# Extrait choisi:
Avec la disparition de l’ancien premier ministre Kiichi Miyazawa, mort jeudi 28 juin à l’âge de 87 ans, le Japon perd l’un des derniers hommes politiques dont la carrière a jalonné ces cinquante dernières années. Expert des finances, à deux reprises « grand argentier » du pays, il fut premier ministre de novembre 1991 à août 1993. Il lui incomba de gérer à la fois la flambée du yen et l’éclatement de la « bulle financière » qui allait s’ensuivre. On lui reprocha alors de ne pas avoir pris les mesures nécessaires. Chose rare, après avoir quitté ses fonctions, il revint aux finances dans les cabinets Keizo Onuchi et Yoshiro Mori entre 1999 et 2003.

# Exercice:
Reproduisez intégralement, sans rien modifier, l'extrait choisi sur la mort de Kiichi Miyazawa.

# Matériel fourni:
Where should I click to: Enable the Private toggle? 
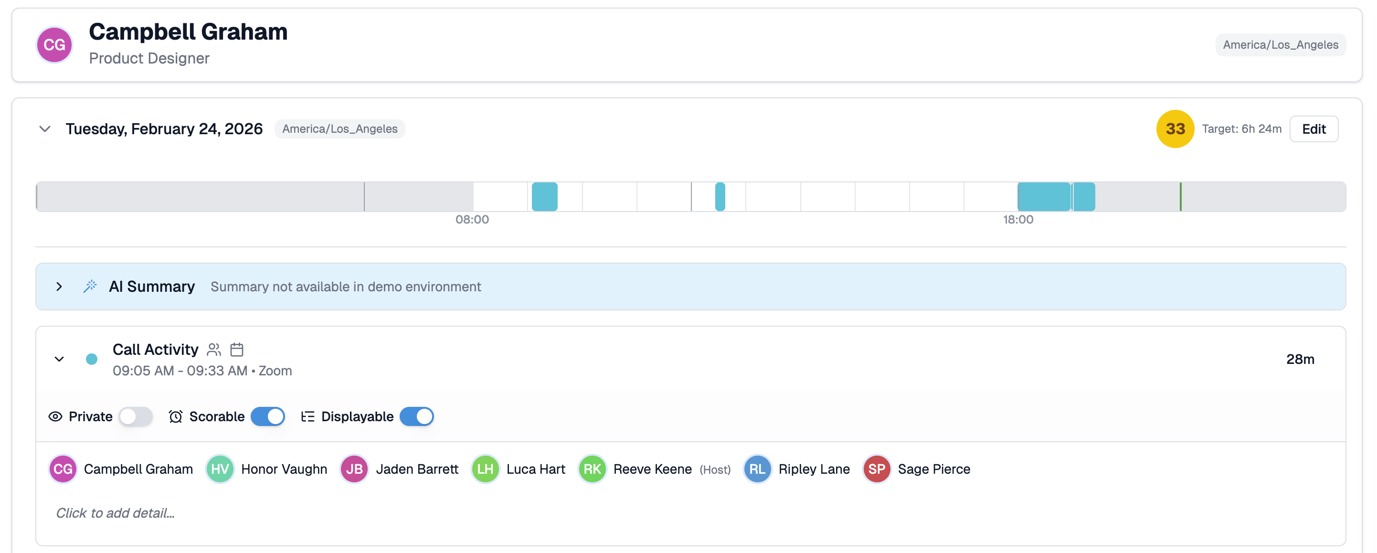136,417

--

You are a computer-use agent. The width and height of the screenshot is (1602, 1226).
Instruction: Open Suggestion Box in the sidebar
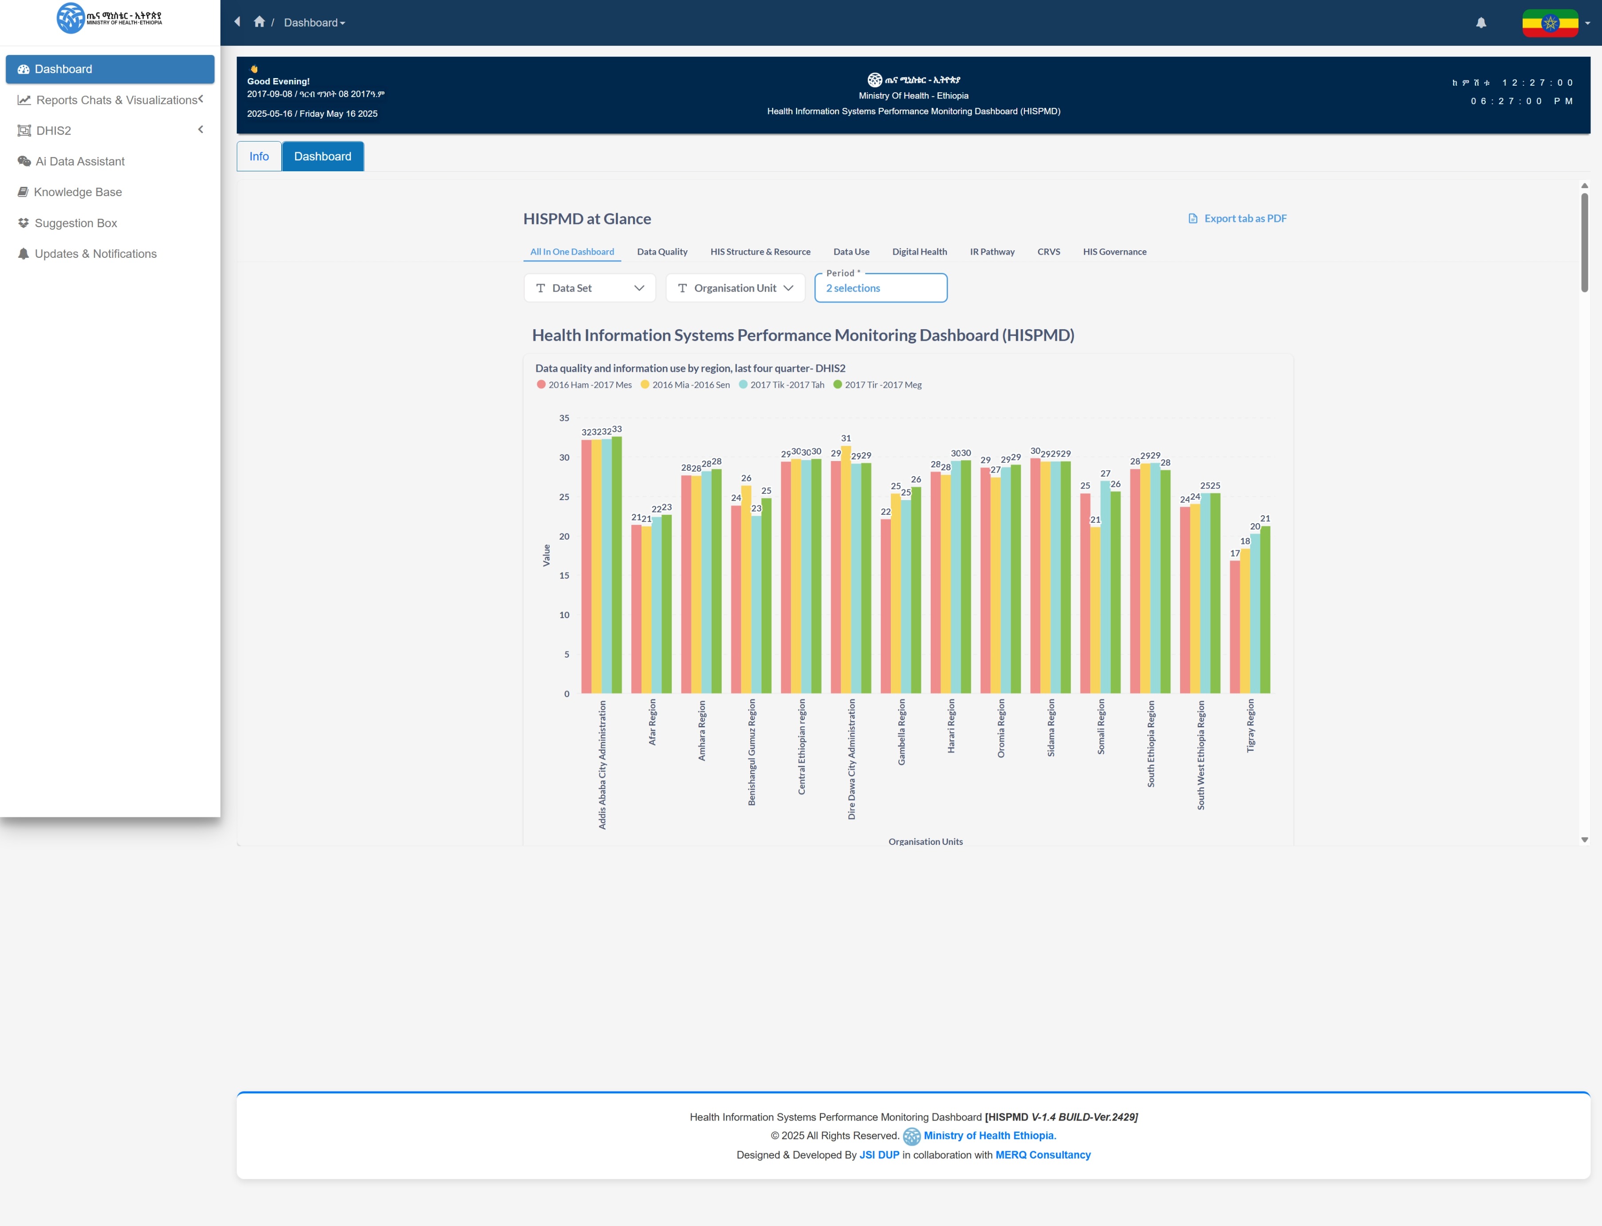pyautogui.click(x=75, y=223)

# Exercice corrigé:
Avec la disparition de l’ancien premier ministre Kiichi Miyazawa, mort jeudi 28 juin à l’âge de 87 ans, le Japon perd l’un des derniers hommes politiques dont la carrière a jalonné ces cinquante dernières années. Expert des finances, à deux reprises « grand argentier » du pays, il fut premier ministre de novembre 1991 à août 1993. Il lui incomba de gérer à la fois la flambée du yen et l’éclatement de la « bulle financière » qui allait s’ensuivre. On lui reprocha alors de ne pas avoir pris les mesures nécessaires. Chose rare, après avoir quitté ses fonctions, il revint aux finances dans les cabinets Keizo Onuchi et Yoshiro Mori entre 1999 et 2003.